A onda de calor que assola Portugal há uma semana e que se vai
prolongar pelo menos até à próxima quarta-feira, é já a quinta mais longa que a
Península Ibérica viveu no último meio século. A sensação que se tem é que este
calor não é habitual. Só com uma teimosia obtusa se pode continuar a negar as
provas científicas sustentadas por uma quantidade avassaladora de dados em que
o aquecimento global provocado pela queima de combustíveis fósseis está a
acelerar e as ondas de calor a tornarem-se mais frequentes, intensas e
duradouras. Já não é só falar do tempo com estranhos ou vizinhos quando não há
assunto. É um problema de saúde pública de enorme magnitude, com todas as suas
consequências económicas, sociais e psicológicas. Isto tende a agravar-se. No
mês de julho, houve um excesso de mortes em Portugal durante o período de
calor, com 264 óbitos acima do esperado.
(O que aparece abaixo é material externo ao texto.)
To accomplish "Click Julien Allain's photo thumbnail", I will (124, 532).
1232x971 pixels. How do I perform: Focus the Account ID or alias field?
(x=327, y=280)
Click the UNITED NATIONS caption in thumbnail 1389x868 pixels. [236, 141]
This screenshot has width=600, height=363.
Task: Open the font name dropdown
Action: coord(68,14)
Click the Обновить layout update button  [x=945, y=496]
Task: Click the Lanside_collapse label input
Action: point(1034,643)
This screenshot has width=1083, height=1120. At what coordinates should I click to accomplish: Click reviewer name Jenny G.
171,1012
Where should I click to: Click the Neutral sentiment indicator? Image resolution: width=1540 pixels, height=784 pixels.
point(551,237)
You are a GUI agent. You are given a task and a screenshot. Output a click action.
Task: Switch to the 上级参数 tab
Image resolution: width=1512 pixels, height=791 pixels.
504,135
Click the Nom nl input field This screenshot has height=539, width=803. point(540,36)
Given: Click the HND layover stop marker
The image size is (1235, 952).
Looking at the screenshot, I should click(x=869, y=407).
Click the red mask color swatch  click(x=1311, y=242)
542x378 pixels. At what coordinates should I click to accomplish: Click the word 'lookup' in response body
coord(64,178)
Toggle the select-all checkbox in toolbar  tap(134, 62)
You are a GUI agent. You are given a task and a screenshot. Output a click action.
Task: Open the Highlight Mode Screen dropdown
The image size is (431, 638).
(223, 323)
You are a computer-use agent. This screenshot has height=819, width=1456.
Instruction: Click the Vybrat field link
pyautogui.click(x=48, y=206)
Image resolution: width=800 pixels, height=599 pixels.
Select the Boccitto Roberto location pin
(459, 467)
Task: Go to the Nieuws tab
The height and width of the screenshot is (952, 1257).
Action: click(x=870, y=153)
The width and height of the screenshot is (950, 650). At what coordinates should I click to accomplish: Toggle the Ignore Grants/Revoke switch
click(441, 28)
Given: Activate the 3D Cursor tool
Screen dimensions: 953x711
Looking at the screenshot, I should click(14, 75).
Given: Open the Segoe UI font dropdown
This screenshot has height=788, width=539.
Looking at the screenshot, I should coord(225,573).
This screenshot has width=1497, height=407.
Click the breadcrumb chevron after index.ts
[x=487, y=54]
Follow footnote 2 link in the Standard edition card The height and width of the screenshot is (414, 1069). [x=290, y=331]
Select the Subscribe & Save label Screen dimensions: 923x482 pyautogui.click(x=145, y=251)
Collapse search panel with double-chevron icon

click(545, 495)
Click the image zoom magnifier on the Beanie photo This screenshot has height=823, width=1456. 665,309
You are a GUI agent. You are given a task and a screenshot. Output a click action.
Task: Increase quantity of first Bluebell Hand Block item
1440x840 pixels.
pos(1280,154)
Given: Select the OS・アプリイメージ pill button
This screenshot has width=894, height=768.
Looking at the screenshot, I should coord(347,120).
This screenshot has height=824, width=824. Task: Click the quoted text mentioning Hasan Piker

As cidades, onde o efeito de ilha de
calor é agravado pelo trânsito e pela falta de espaços verdes, são as zonas que
mais sofrem, sabendo-se que quase 80% da população vive em cidades, cujo
planeamento tradicionalmente não tem em conta que o calor um dia as tornaria
inabitáveis.
As famílias, principalmente as de rendimentos mais baixos, inundam os centros comerciais e outros sítios onde se pode desfrutar do ar condicionado ou de água abundante. Qualquer que seja a solução para atenuar este problema leva décadas. Por isso é urgente começar por algum lado. Como, por exemplo, não deixar que qualquer novo projeto urbanístico seja viabilizado se não tiver em conta esta realidade. E quem é negacionista que vá para a rua e fique lá umas boas horas ao sol na moleirinha. Pode ser que mude de opinião.